3組第1節の配信、土田プロが大トップを取った半荘は印象深い。摸打も鋭く、Mリーグで日吉プロと漫才をしている人と同一人物とは(失礼ながら)思えないくらいかっこよかった。
嶋村プロは途中休場となってしまった。4半荘はきついと本人も仰っていたので来期は分からないが、対局するお姿が見られたらうれしい。
平賀聡彦プロは対局でも解説でも大暴れをみせてくれた。
1組第3節では親の倍満8000オールを決める。
第4節は開始時首位(60.9pt)ながら終了時に8位(6.2pt)となり本選が叶わなかった。1組首位は準決勝シードが得られるので狙う価値は大きいし、周りも実力者揃いであるので大負けも不思議ではないが、平賀プロらしさの出る節だったと思う。

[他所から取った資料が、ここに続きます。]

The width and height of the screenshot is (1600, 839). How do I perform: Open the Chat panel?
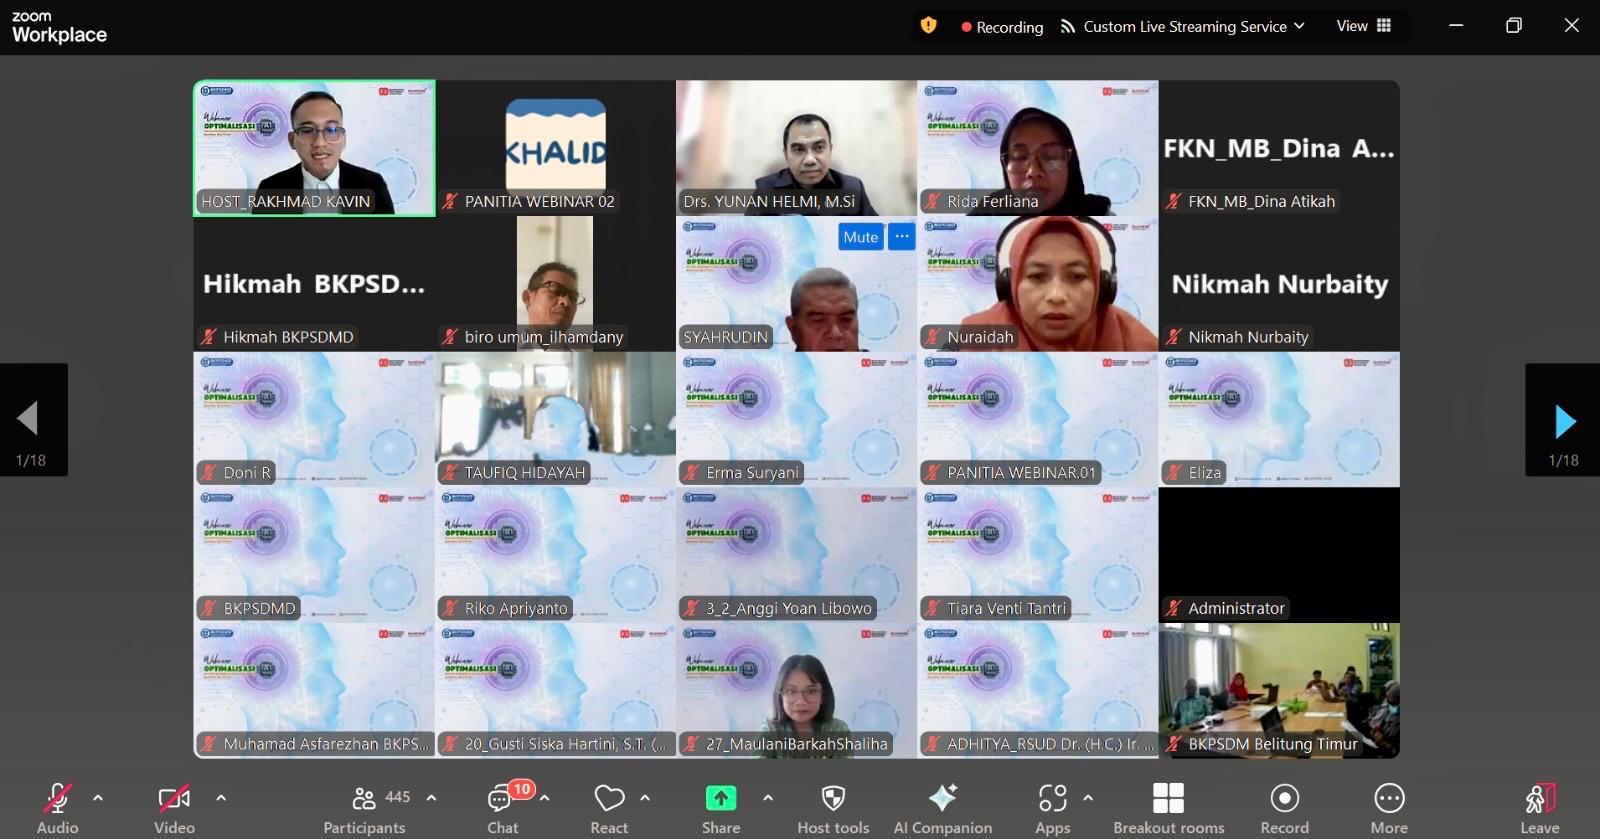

そして解説で時折挟まれるクラシコクラシコ。定番になったらどうしようかという思いと、他の実況解説勢にもやって欲しいという思いが混在して複雑な気持ちである。
本選2日目は渋川難波プロの高速の打牌が光った。
60分+1局の打ち切りなので、どの選手もできるだけ素早く打牌を行うのだが、渋川プロが本当に早い!
惜しくも敗退してしまったが、終了時インタビューで仰っていた、なんとしても半荘をやりきりたいという意思には勝手ながら敬意が湧いた。
準決勝では阿部プロが痛恨のリーチ後暗槓をし、△16ptのペナルティを負ってしまう。
阿部選手は46期後期入会の若手(2023年現在は48期)で、おそらくClassicルールなぞ慣れていないであろう、リーチした手はドラドラ3面張の勝負手で昂っていたであろう矢先の出来事だった。
この△16ptさえなければ決勝進出で来ていたかもしれない(*4)と思うと痛恨だが、間違いなく今後の糧になるのではないかと思う。
(*4 所詮たらればであって実際は卓組から条件戦の打ち方まで変わるので分からない。実際川上プロは優位ポジションから敗退してしまっている)
各支部からの応援の声には人と人との結び付きを感じた。
最高位戦は北海道から九州まで支部本部が存在する。普段は支部内でリーグ戦を行うライバルであるが、本選に出場した仲間に激励を飛ばしたり、コメントで応援する。
Mリーグでもそうだが、仲間を応援をする姿は本当に尊いと思う。
決勝1日目では麻将連合の小林剛プロが解説で登場。
小林pは21期に最高位戦に入会しており、Classicルールでリーグ戦が行われていた時代を知る人である。(22期までClassicルール)
1日目の配信で印象的だったのは
・現行の一発裏ルールに規定を変更する際に小林pが非移行派となって揉めたこと
・現代のリーチ麻雀に食い替え無しルールが付随していることの考察
・目無しを作りづらく、終盤でも局が荒れにくい昇降級ポイントの制度がよくできていること
・昇降級ポイントの考案は佐藤崇プロであること
・入会当時の新津代表は發王位と王位の2冠でW王位と呼ばれていたこと(2期發王位、19期王位)
などなど。
第17期は東海支部の伊藤プロの戴冠で幕を閉じた。
優勝後のインタビューでは今後活動拠点を移すこと、東海にタイトルを持ち帰りたかったことなどをはにかみながら語った。そしてその横で感極まったまさし(坂本プロ)が泣きだすというほっこりする場面もあった。
前日には同じく東海支部の新榮プロがシンデレラファイトを優勝し、2日連続で東海にタイトルがもたらされることとなった。